美国专利4,675,385公开了一种通过顺序高效颗粒排阻色谱法从包含凝血因子Ⅷ,高分子量成分和低分子量成分的血浆制剂分离凝血因子Ⅷ促凝剂蛋白的方法,第一步是制备血浆制剂的缓冲含水组合物,然后将该组合物引入到色谱柱上而分离出低分子量成分,色谱柱由粒度约为13-35微米的多孔高效液相色谱珠粒构成,最后用缓冲含水洗脱剂洗脱柱。为了取得良好的分离,每个专利4,675,385提出了纵横比不小于10-40的柱的使用,这样减小了柱容量,但并不能确保凝血因子Ⅷ成分与低分子量血浆蛋白质的良好分离。然而,这种第一次分离不能保证显示凝血因子Ⅷ:C活性的蛋白质与血浆制剂的其它蛋白成分的良好分离,只有进行第二次HPLC才能获得这种良好的分离。
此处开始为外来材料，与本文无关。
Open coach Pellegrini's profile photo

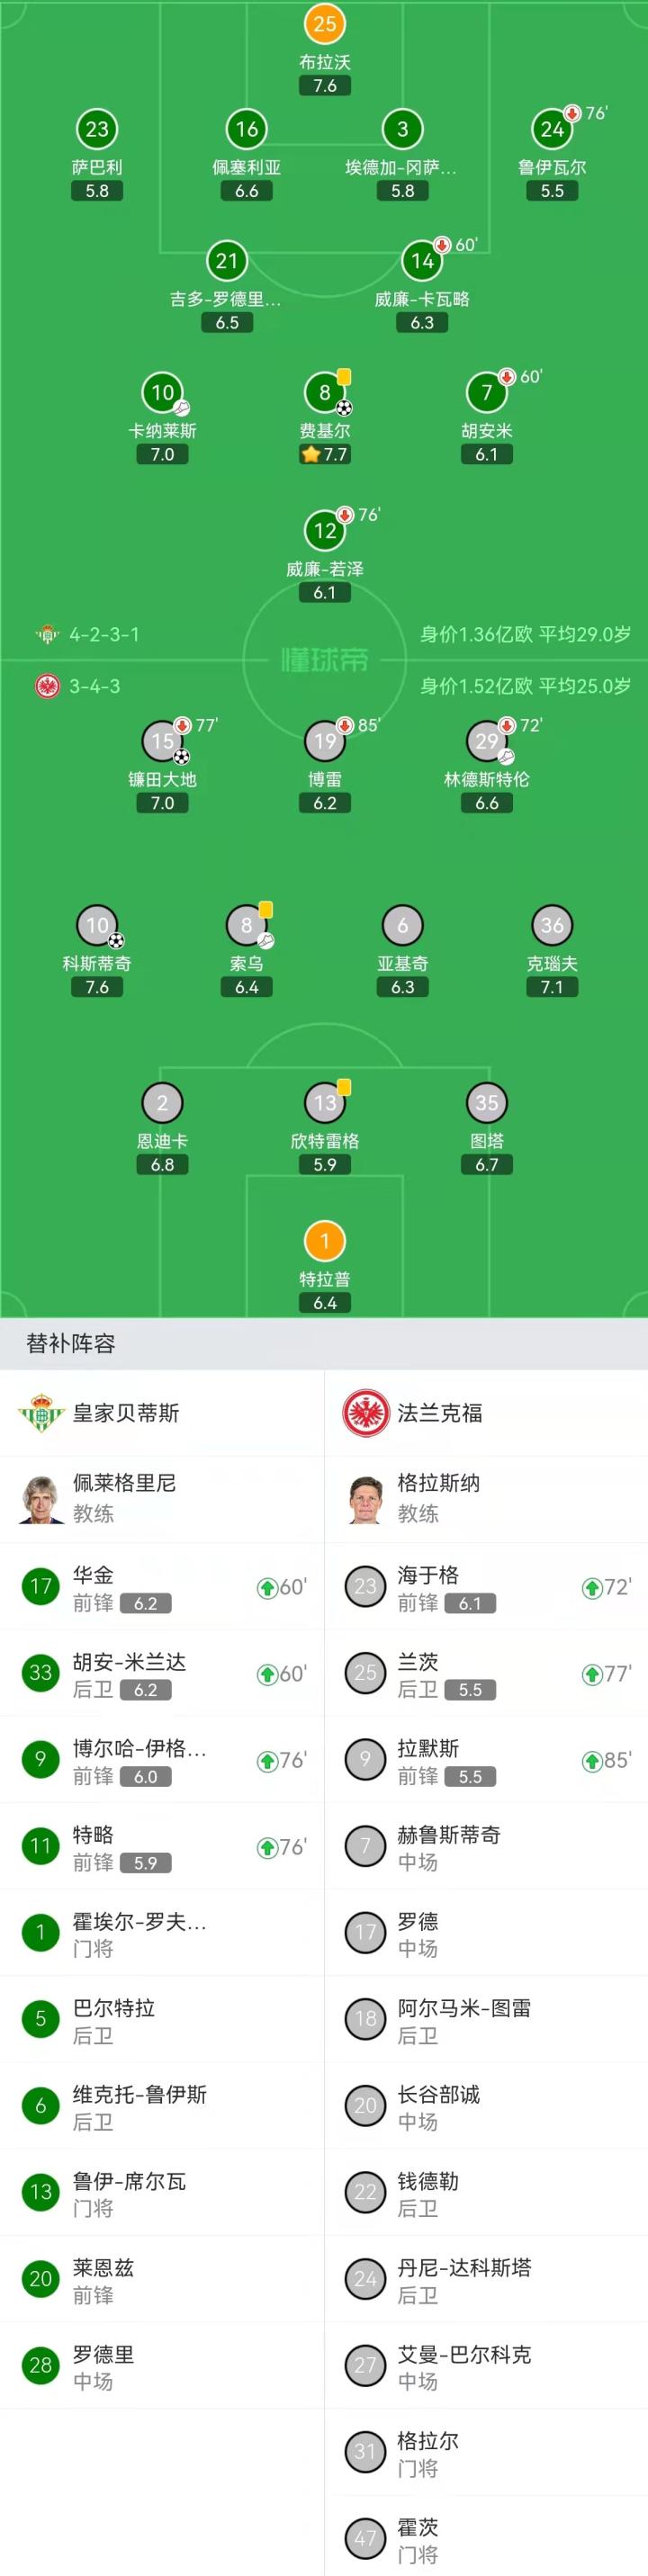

因此,在本发明之前,以下事实就已为大家所公认,即在血浆的分级分离时,若需处理较大量的血浆,例如5升以上,凝胶过滤并不是一种蛋白质分离的适宜方法。
现已出人意外地发现当选择适用于高流速的凝胶过滤材料时,有可能通过非常温和的机械分离而不必依赖于标准的初始低温沉淀直接从血浆中以纯级分的形式和以极高的产率分离凝血因子Ⅷ。
本发明涉及一种利用凝胶过滤将以凝血因子Ⅷ:C和VWF配合物形式存在的凝血因子Ⅷ与血浆中的其它蛋白质分离的方法。
本发明方法的特征在于在组分离条件下采用高负荷和高流速对分离的血浆或新鲜融化的冷冻血浆进行凝胶过滤,凝胶过滤介质由对因子Ⅷ呈惰性且分级分离范围为1×103-1×108,较好为1×104-8×107的颗粒组成。例如,分级分离范围可为5×104-4×107。
在一个优选实施方案中,所加的血浆体积至少是柱床体积的5%。所加的血浆量宜为柱床体积的15-40%。
本发明的方法宜采用每小时至少0.3柱床体积的流速,最好是每小时0.5-2柱床体积的流速进行。
为达到本发明的目的,所用的凝胶过滤介质应具有适于快速洗脱的刚性。此外,在凝胶过滤过程中凝胶必须是在化学上和免疫学上对因子Ⅷ呈惰性的许多实验已表明本发明的方法可采用商品凝胶进行,例如Sepharose CL-4B,Sepharose CL-6B,Sepharose 4FF,Sepharose 6FF,Sephacryl S-400,Sephacryl S-500,Fractogel TSK HW-65(F)和Matrex Cellufine CGL2000,所有这些凝胶都适于本发明的目的。这类凝胶的粒度(湿)一般在大约32μm至大约200μm之间。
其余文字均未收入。